Provided data Block Start

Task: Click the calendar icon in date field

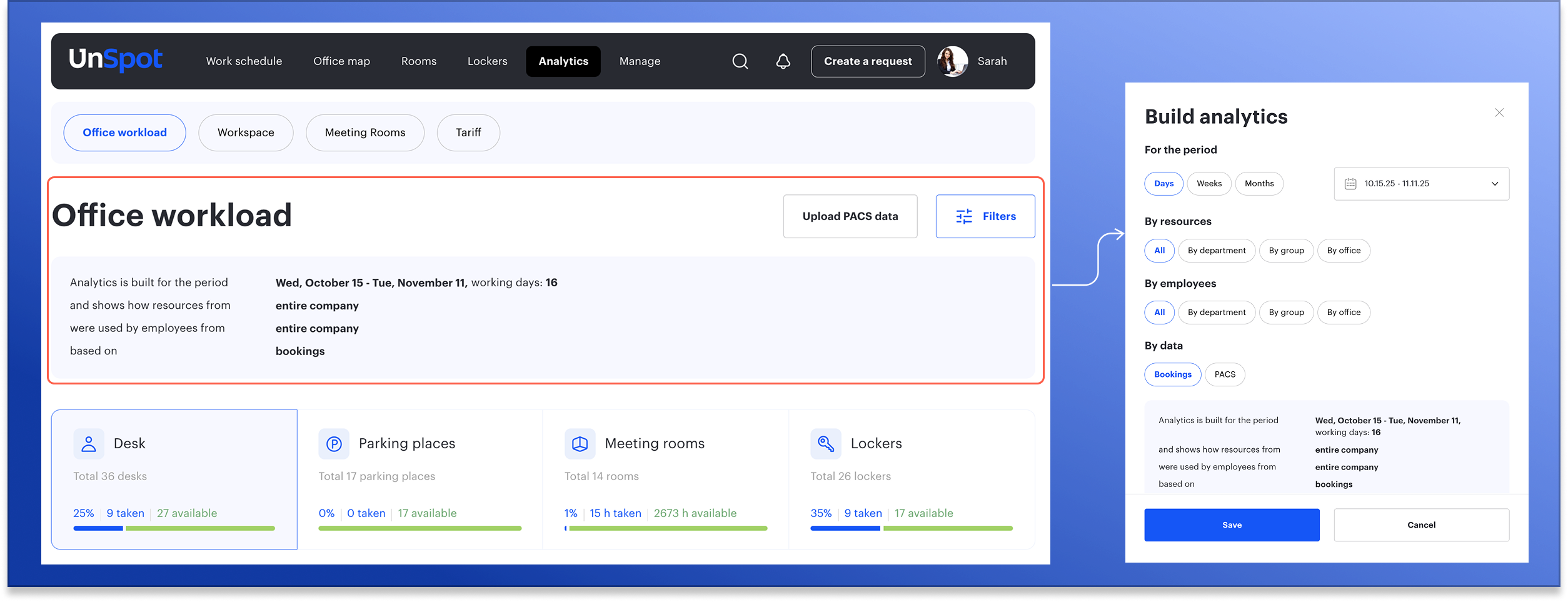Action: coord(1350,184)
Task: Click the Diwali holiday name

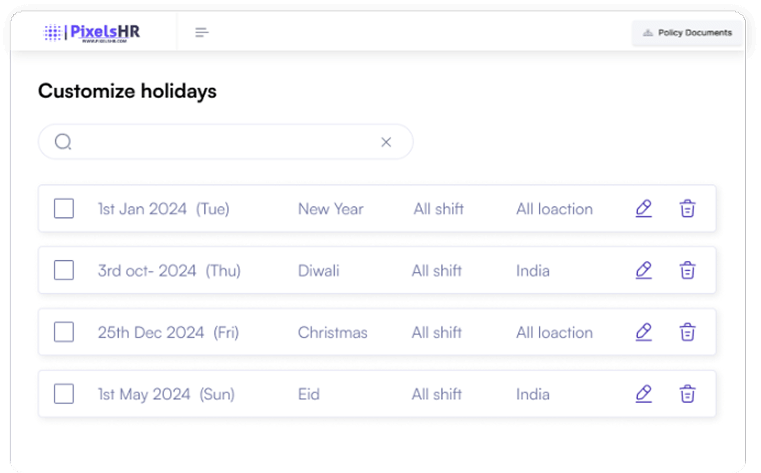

Provided data Block End
Provided data Block Start

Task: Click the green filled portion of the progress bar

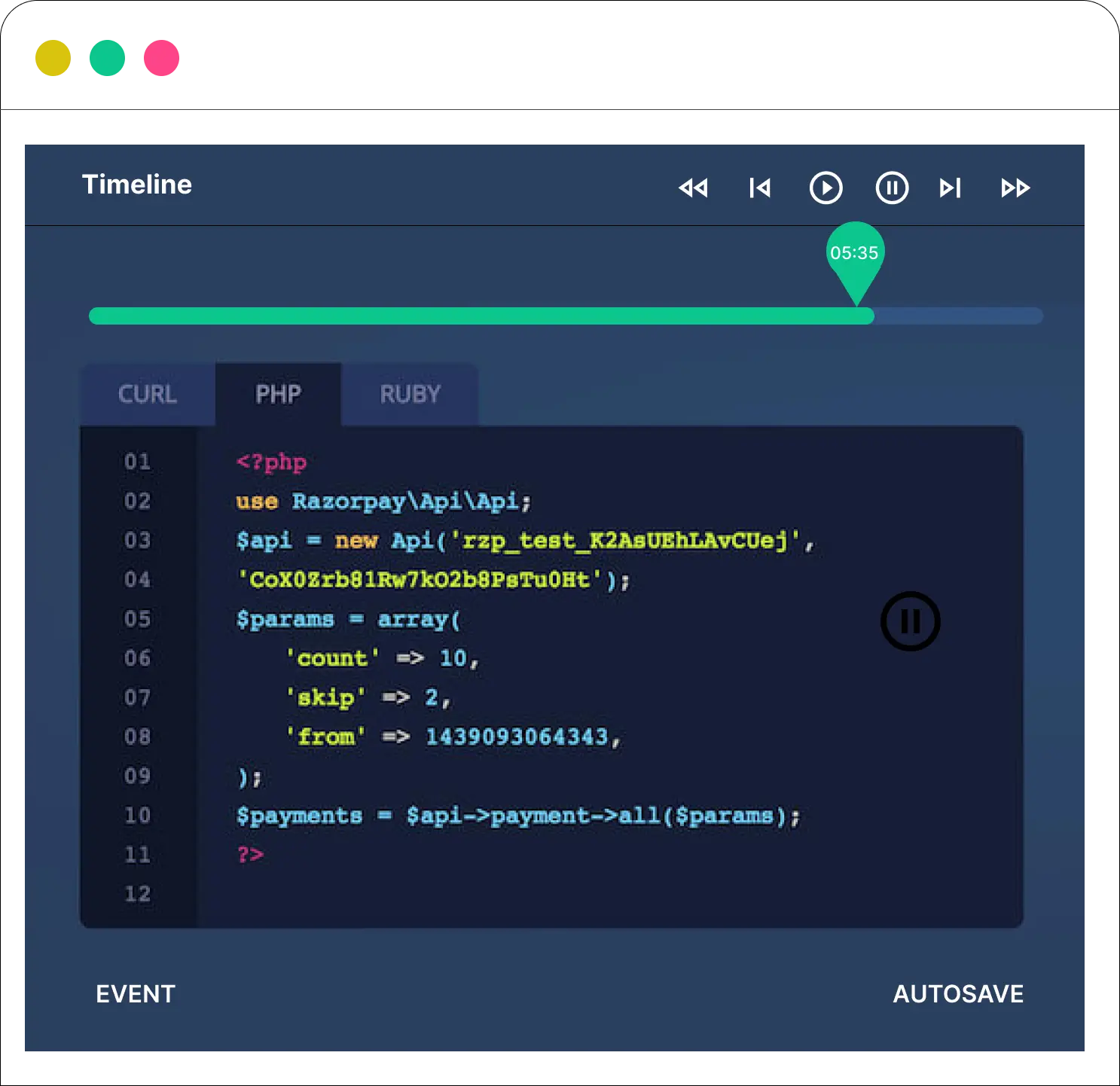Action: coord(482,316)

Provided data Block End

■ About this exercise
Above are the records; copy exactly the lines from the one with "Task: Click the calendar icon in date field" through the one with "Task: Click the Diwali holiday name", including both, and nothing more. Leave out pictures.

■ Written solution
Task: Click the calendar icon in date field

Action: coord(1350,184)
Task: Click the Diwali holiday name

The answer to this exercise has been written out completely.